AbstractBackground And Objective:

The German Nosocomial Infection Surveillance System (KISS) began in 1997 as a nationwide surveillance project for voluntary registration of nosocomial infections in intensive care units (ICUs). This study investigates trends in the rates of central venous catheter (CVC)–associated primary bloodstream infections (BSIs) in ICUs since participation in KISS.


Eighty-four ICUs that had participated in KISS for at least 24 months were considered for more detailed analysis. Monthly rates of primary BSI for the 84 ICUs were pooled for the 24 months. The best model for describing the curve of reduction was sought. Additionally, incidence densities were compared using the z test.
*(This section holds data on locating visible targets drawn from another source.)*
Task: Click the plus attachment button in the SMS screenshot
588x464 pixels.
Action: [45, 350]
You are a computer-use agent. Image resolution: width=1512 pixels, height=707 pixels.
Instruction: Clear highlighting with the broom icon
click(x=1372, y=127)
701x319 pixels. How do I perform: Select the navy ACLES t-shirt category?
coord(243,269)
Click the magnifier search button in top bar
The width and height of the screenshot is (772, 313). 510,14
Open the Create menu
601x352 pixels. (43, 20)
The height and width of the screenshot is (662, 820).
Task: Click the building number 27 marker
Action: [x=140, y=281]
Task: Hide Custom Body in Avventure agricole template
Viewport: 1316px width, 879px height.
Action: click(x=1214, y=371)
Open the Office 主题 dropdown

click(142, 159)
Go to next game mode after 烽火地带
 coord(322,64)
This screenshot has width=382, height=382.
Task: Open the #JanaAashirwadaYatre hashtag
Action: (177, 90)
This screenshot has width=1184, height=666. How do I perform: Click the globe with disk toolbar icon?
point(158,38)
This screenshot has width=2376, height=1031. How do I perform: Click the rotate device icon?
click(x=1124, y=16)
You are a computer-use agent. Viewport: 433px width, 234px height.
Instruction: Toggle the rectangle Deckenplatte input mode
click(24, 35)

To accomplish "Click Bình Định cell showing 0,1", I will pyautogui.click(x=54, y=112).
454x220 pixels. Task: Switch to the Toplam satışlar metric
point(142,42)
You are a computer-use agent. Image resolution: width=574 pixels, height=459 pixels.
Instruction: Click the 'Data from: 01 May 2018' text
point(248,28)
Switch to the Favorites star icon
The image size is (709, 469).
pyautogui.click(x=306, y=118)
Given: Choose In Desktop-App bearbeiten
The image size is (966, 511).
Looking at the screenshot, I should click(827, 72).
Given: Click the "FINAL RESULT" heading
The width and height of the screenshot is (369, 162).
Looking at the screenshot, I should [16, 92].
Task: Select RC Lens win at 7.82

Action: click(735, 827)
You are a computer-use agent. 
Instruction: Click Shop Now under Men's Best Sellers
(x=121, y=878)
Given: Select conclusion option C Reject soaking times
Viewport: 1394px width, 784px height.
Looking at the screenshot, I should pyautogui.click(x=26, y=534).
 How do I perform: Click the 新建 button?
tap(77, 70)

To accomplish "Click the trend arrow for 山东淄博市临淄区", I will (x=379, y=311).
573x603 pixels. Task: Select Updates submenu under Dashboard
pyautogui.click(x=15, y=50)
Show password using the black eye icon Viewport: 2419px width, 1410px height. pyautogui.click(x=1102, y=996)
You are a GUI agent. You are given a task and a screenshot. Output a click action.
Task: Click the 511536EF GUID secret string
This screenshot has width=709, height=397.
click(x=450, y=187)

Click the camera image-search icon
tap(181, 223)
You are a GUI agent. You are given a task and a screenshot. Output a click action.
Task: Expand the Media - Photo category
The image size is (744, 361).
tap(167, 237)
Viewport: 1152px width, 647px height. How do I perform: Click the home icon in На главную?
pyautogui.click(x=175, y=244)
For the 212 ICUs participating, a relative 25.7% decrease (from 2.1 to 1.6 primary BSIs per 1,000 CVC-days) was observed from January 1997 to June 2001. The 84 ICUs that participated in KISS for a minimum of 24 months accumulated 552,359 patient-days and 404,897 CVC-days during their 24 months. A linear regression model was selected to explain the curve of primary BSI reduction in the 84 ICUs. It showed a decrease from 2.1 to 1.5 primary BSIs per 1,000 CVC-days, meaning an overall relative reduction of 28.6% during the 2-year observation period. These results were significant (Student's t test for the monthly reduction coefficient; P = .04). The reduction of primary BSIs was shown for both clinical sepsis and laboratory-confirmed, CVC-associated primary BSIs.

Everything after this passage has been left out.